Stock investors took their cue directly from the Fed chairman, who told the US Senate Banking Committee that he saw core inflation moderating in the coming quarters. That set off a burst of buying that resulted in a single-session record number of stocks advancing on the New York Stock Exchange and drove the S&P 500 back up into positive territory for the year.

Financial stocks, which climbed after news of strong earnings from JPMorgan Chase & Co. and Bank of America Corp., got another boost from the central banker's comments.
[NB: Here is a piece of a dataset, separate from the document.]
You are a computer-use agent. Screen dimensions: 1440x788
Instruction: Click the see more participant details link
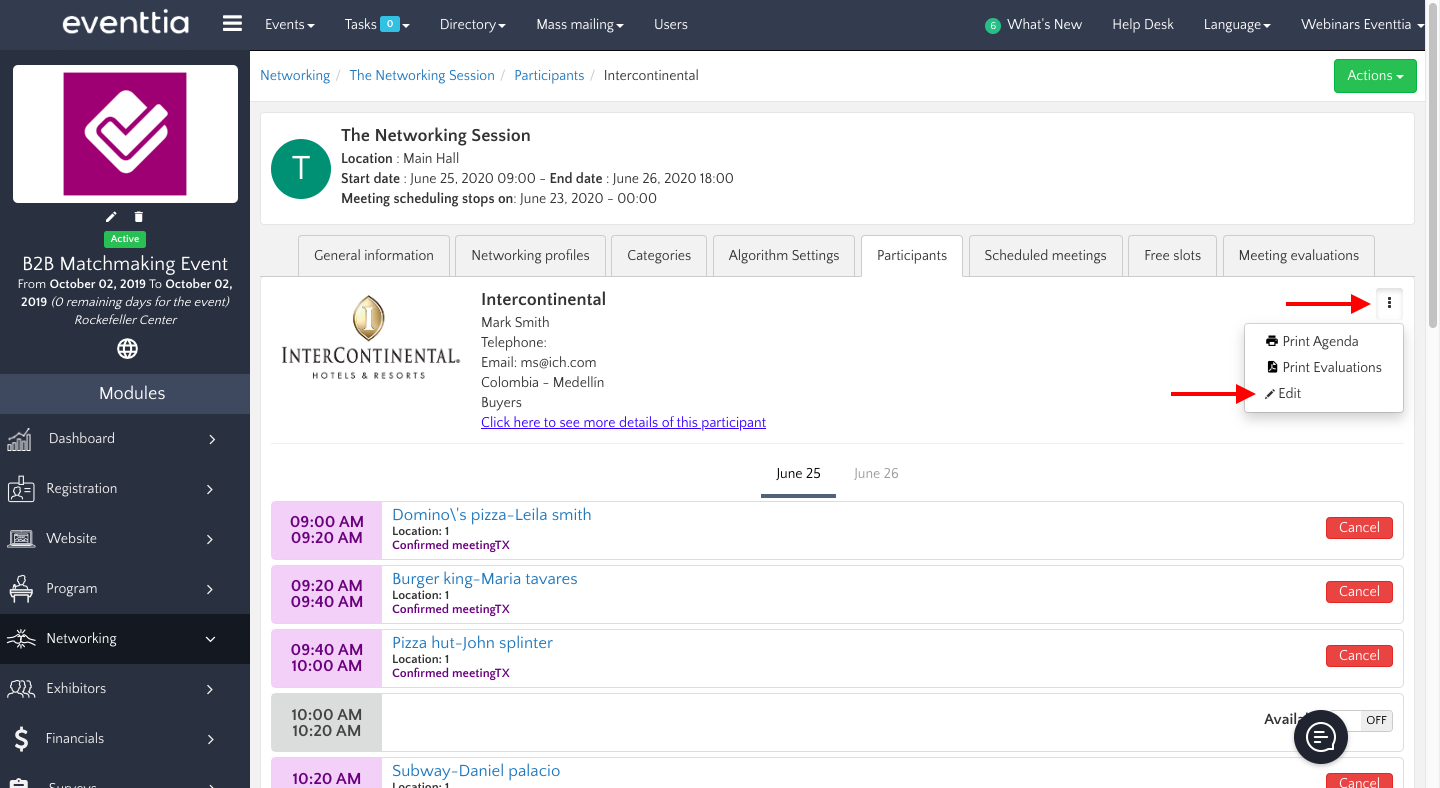[x=623, y=422]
"The combination of Bernanke's comments, strong earnings from banks and a drop in oil prices swept the stock market," said Weston Boone, vice president of listed trading at Stifel Nicolaus Capital Markets in Baltimore. "This was a very good day, with a broad rally."

The Dow Jones industrial average shot up 212.19 points, or 1.96 per cent, to end at 11,011.42. The Standard & Poor's 500 Index jumped 22.95 points, or 1.86 per cent, to finish at 1,259.81. The Nasdaq Composite Index gained 37.49 points, or 1.83 per cent, to close at 2,080.71.
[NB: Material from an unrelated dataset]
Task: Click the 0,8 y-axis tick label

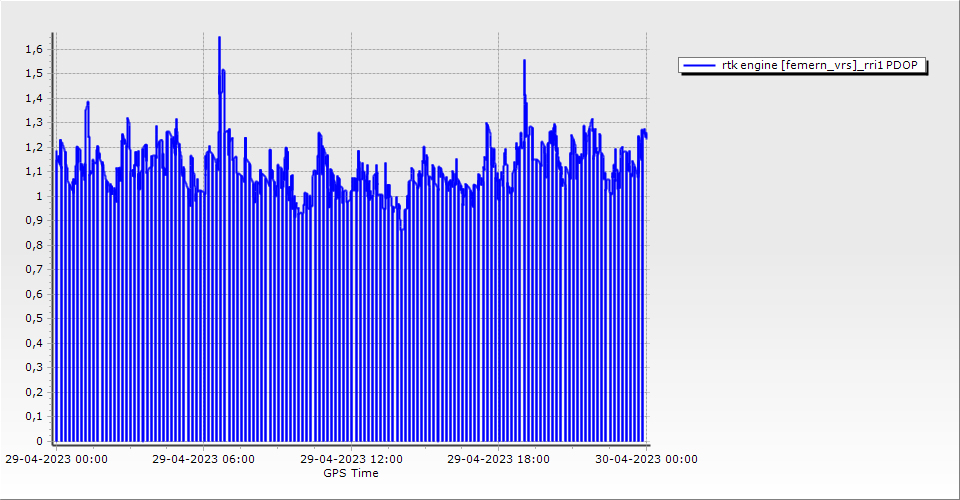Action: click(34, 245)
Some of the largest US technology companies reported earnings after the market closed.

Apple Computer Inc. said quarterly profits rose 48 per cent, topping analysts' estimates. In after-hours trading, Apple's stock climbed 3 per cent to US$55.75 on the Inet electronic brokerage system from a Nasdaq close at US$54.10.

Shares of Motorola Inc. also rose after the world's second-biggest cellphone maker, said its second-quarter earnings and revenue increased. Motorola advanced 5.5 per cent to US$20.30 on Inet from a close at US$19.25 on the New York Stock Exchange.

But Intel Corp., the world's largest chipmaker, posted a sharply lower second-quarter profit.

Intel shares fell 4 per cent in after-hours trading to US$17.75 from a Nasdaq close at US$18.49.


During the regular session, shares of JPMorgan, a Dow component, rose 5.8 per cent, or US$2.34, to US$43.05, while Bank of America's stock added 3.1 per cent, or US$1.51, to US$49.95 on the NYSE. The Philadelphia Keefe Bruyette & Woods index of bank stocks climbed 3 per cent.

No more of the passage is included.